Alain Ecuvillon : Pas tous hélas. Néanmoins, l’ENT d’itslearning est avant tout une plateforme d’apprentissage pédagogique et pour nous, l’ENT n’a d’intérêt que si il a une vraie valeur ajoutée pédagogique. Et là, ça marche !
Nous avons eu la chance de pouvoir faire une évaluation grandeur nature avec un lycée de Trappes. En 2012, le taux de réussite au bac était de 64 %, l’année suivante il a atteint 88 %. Le lycée était premier au classement IVAL de plus-value des établissements.
ToutEduc : Vous parlez de classe inversée, quel rapport avec un ENT ?
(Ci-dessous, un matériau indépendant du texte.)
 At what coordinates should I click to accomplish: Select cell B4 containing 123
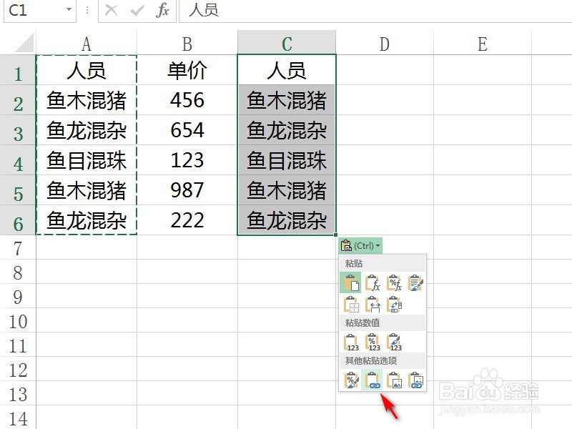click(187, 160)
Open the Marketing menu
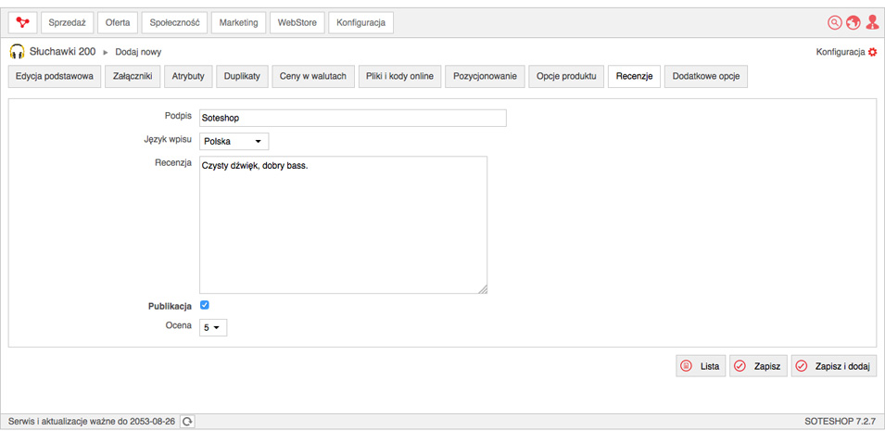The height and width of the screenshot is (431, 885). point(239,22)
Alain Ecuvillon : Un ENT est trop souvent cantonné à des fonctions liées à la vie scolaire (absences, notes, correspondance avec les familles) alors que pour nous, c’est un outil qui permet aux enseignants de mettre en ligne sur Internet leurs cours et leurs exercices. C’est à la fois un véritable tableau de bord pour l’établissement et une outil collaboratif pour les enseignants et pour les élèves/étudiants.
ToutEduc : Et c’est bien ainsi qu’il est utilisé ?
Alain Ecuvillon : Absolument, si 70% des enseignants et 80% des élèves l’utilisent. Dès lors qu’on a compris l’intérêt de cet outil, on l’utilise. Cependant, cela nécessite un accompagnement. Or, l’Education nationale et les collectivités ont beaucoup investi dans les matériels, et bien peu dans la formation des personnels.
ToutEduc : Vous prévoyez de nouveaux développements ?
Alain Ecuvillon : Oui. Aux Etats-Unis, en Virginie plus précisemment, les établissements qui ne peuvent ouvrir « physiquement », faute de conditions météorologiques adéquates, deviennent virtuels et tous travaillent avec l’ENT via un smartphone par exemple. Bien-sûr, ça ne remplace pas des cours en présentiel, mais l’ENT assure la continuité du service d’enseignement. En France, certains d’établissements sont inquiets vis à vis de la réforme du lycée, notre solution permet d’organiser et de mutualiser avec d’autres établissements ces enseignements.
ToutEduc : Finalement, qu’est-ce qu’un ENT ?
Alain Ecuvillon : C’est un cadre de confiance, qui permet de travailler et de collaborer avec les autres en toute sécurité, afin d’améliorer ses connaissances et ses compétences.